Achieve today announced the launch of the Student Assessment Inventory for School Districts, a tool which will enable district leaders to take stock of how many assessments are administered throughout a school year and for what purposes they give assessments. Designed from a student perspective, the audit tool can be used by education leaders to make decisions about what amount of testing is appropriate and to be more transparent with parents about the testing in schools.
"We in Connecticut are proud to have helped pilot this tool, which will help our districts analyze and streamline the assessments that they're administering," said Stefan Pryor, Connecticut Commissioner of Education. "Given our transition to the new Common Core state standards, it's important that we enable schools to choose and use only those assessments that are aligned to these standards and are most useful to educators. Our dual goals are to decrease unnecessary testing and to increase instructional time."
Quality assessments are a critical component of improving college and career readiness in the United States. Educators rely upon consistent performance measures to monitor student progress and their own effectiveness. However, educators, parents, and students across the country have expressed concerns about the amount of time that testing is taking away from teaching and learning. School district officials have the opportunity to respond to these concerns about over-testing by leading a conversation among educators and the broader community that directly addresses the amount of testing and points the way toward a more coherent, educationally sound approach to assessment.
"This assessment inventory will guide district leaders through the review process to make certain that the tests they require are of value for teachers, students, and parents," said Michael Cohen, president of Achieve. "As many states transition to new Common Core-aligned tests designed to better measure content knowledge and critical thinking skills, it's a good time for districts to reassess their testing requirements as well. This tool will enable districts,; with their school leaders and teachers, to ensure that only high quality assessments that are valuable and necessary for student achievement are used. In many instances, this should result in fewer and better tests."
The Student Assessment Inventory for School Districts supports a process by which districts evaluate current assessments, determine the minimum testing necessary to serve essential diagnostic, instructional, and accountability purposes, and work to ensure that every district-mandated test is useful and of high quality. Assessment inventory and review allows districts to both streamline the amount of testing required and ensure that current assessments are supported by structures and routines that enable results to be used for improvement.

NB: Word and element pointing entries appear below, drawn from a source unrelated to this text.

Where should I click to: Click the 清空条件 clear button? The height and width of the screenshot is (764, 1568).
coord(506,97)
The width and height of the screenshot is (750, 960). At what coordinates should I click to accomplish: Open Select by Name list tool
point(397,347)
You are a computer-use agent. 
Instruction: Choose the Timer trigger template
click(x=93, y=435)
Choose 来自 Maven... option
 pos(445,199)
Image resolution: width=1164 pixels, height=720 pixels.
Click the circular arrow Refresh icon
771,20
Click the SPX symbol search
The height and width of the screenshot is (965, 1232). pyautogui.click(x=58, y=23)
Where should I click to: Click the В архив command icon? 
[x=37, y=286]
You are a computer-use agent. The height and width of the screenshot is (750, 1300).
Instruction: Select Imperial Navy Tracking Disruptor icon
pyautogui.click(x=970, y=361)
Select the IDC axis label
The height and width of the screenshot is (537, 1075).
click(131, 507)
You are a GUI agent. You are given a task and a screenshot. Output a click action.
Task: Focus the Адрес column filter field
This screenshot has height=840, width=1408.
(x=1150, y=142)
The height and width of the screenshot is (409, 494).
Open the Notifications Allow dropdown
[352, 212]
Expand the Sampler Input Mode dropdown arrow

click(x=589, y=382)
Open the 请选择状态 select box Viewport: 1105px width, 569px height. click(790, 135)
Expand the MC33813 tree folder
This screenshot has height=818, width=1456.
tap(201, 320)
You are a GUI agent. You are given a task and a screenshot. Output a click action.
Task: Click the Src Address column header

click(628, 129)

Usage of the Student Assessment Inventory for School Districts will also increase transparency between districts and the public regarding student assessment strategy and policies. "We encourage local leaders who use this tool to report the outcome of their project to parents and to the school board," Cohen said. "Which tests have been eliminated? How will the remaining tests be used, and why are they important?"
An initial draft tool was created earlier this year. That draft tool was shared with the Connecticut State Department of Education and leaders from eight Connecticut school districts that piloted use of the assessment inventory and provided substantial feedback.
The assessment inventory process is comprised of four stages: Reflect and Plan, Conduct the Inventory, Analyze the Inventory, and Make Recommendations. The tool contains an openly licensed Inventory Table that may be modified to suit the district's unique goals and context as well as guiding questions for planning, analysis, and recommendations.
The Student Assessment Inventory for School Districts is available on the Achieve website at: www.achieve.org/assessmentinventory.